Dan Klein harps on a too-rarely-asked question:
Counterparts to the FDA function in other countries. The FDA could adopt a standing policy that drugs permitted in Europe, Canada, Japan, Australia, etc. automatically become permitted in the US. Why doesn’t the FDA adopt such a policy? Is it because a drug that is safe and effective in Australia, Canada, or France may not be safe and effective in the United States?
Alex Tabarrok, in the office next door, says he often harps on this and has never heard a reasonable counter-argument. I’m especially fascinated by situations like this, where a devastating argument against a status quo policy is met by complete silence and disinterest. Why don’t intellectuals feel any need to respond to such arguments? How can we make such silences more audible to more people?

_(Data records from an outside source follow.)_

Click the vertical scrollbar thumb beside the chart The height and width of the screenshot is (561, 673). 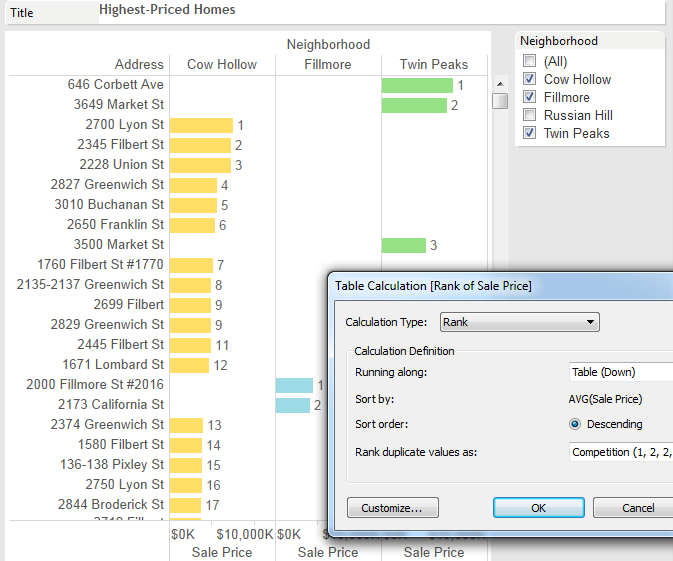[x=500, y=101]
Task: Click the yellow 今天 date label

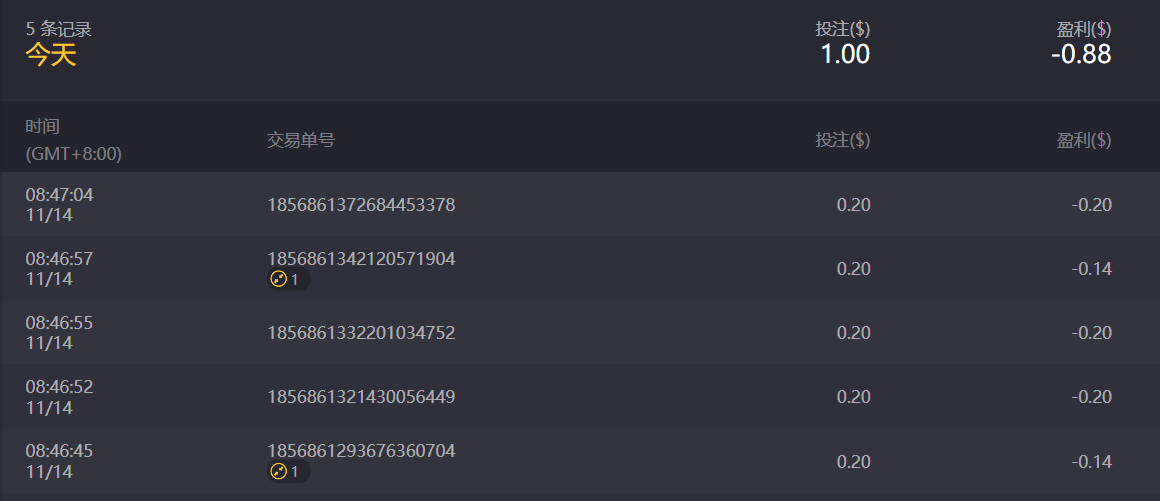Action: [x=51, y=55]
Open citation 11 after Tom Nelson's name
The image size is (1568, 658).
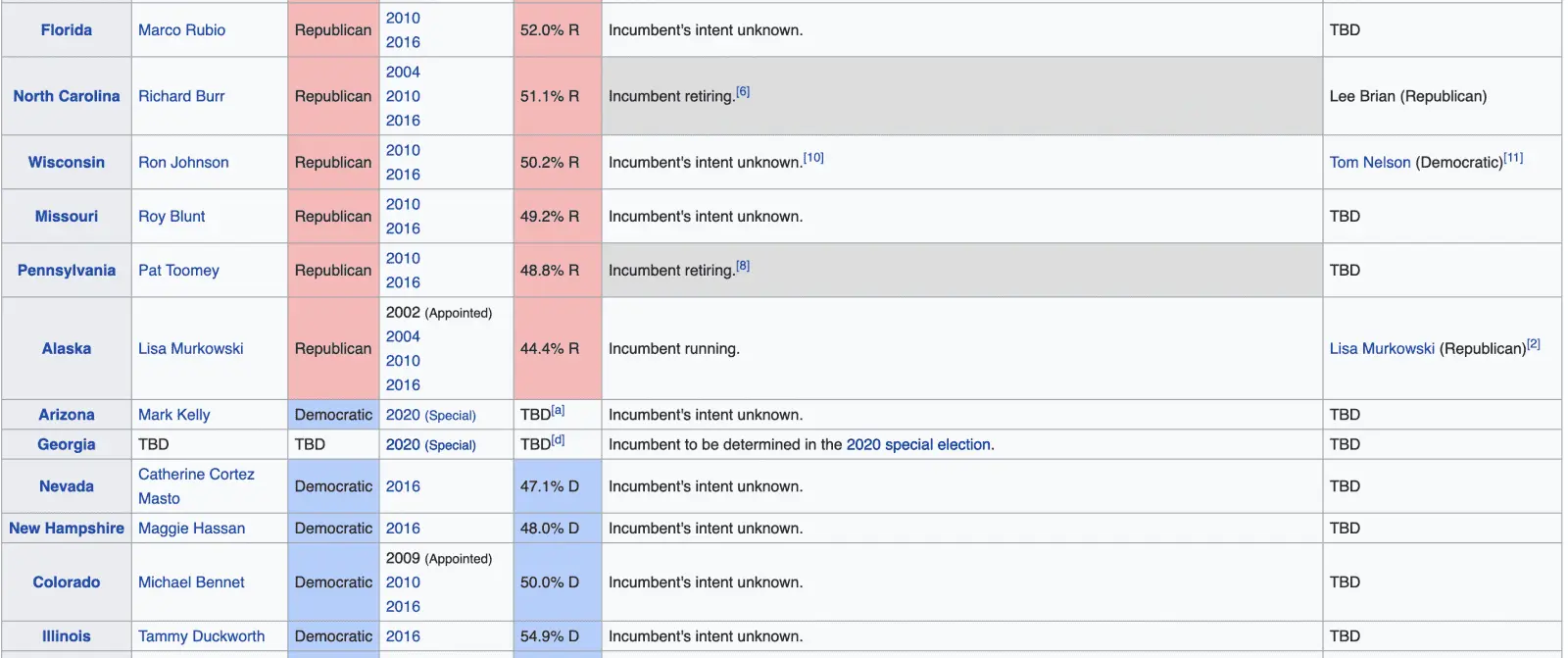[x=1514, y=158]
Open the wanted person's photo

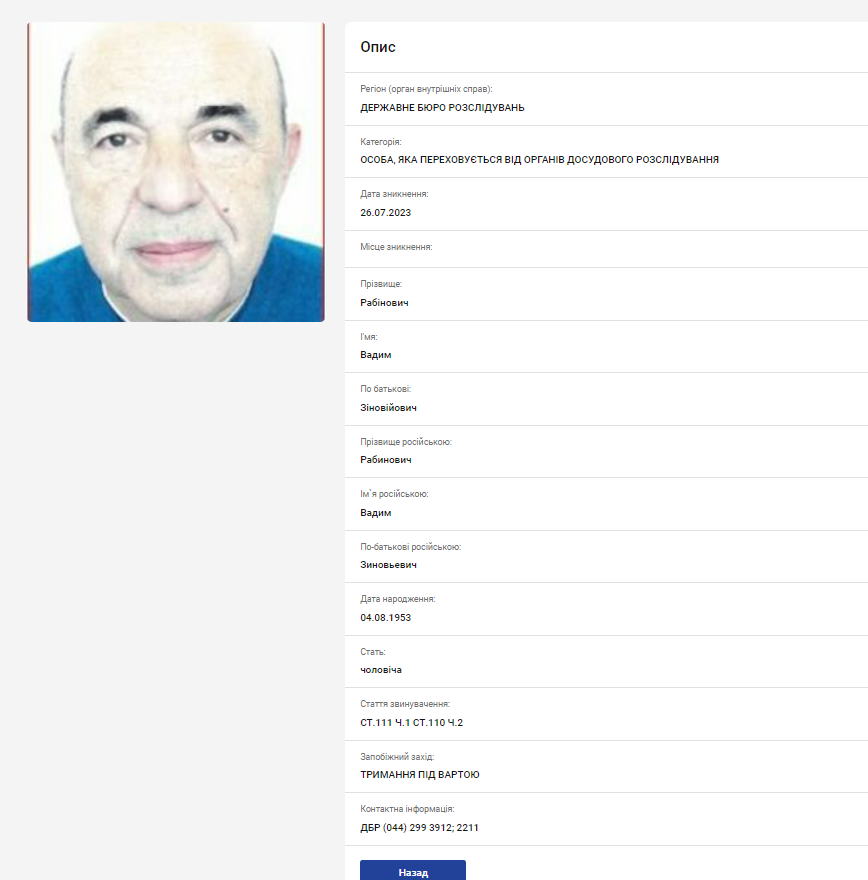pos(176,172)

Kids often analogously complain "But Billy’s parents let him do X." And they should add, "What makes you think you know better than Billy’s parents?" Are we similarly just overconfident in the judgment of "our" regulators?
Alex also harps on another tough question:
What can we learn about the need for efficacy requirements from the pervasive experience of off-label medicine, which has no FDA efficacy certification? The thrust of Tabarrok’s argument is that off-label seems to work quite well and so why not drop efficacy requirements entirely?
Alex tells me the two best counter arguments are that off-label uses are often similar to on-label uses, and that drug firms have low incentives to run tests near the end of a drug’s patent lifetime. But then why not approve only similar on-label uses and approve all uses of unpatentable drugs (that have passed safety tests)?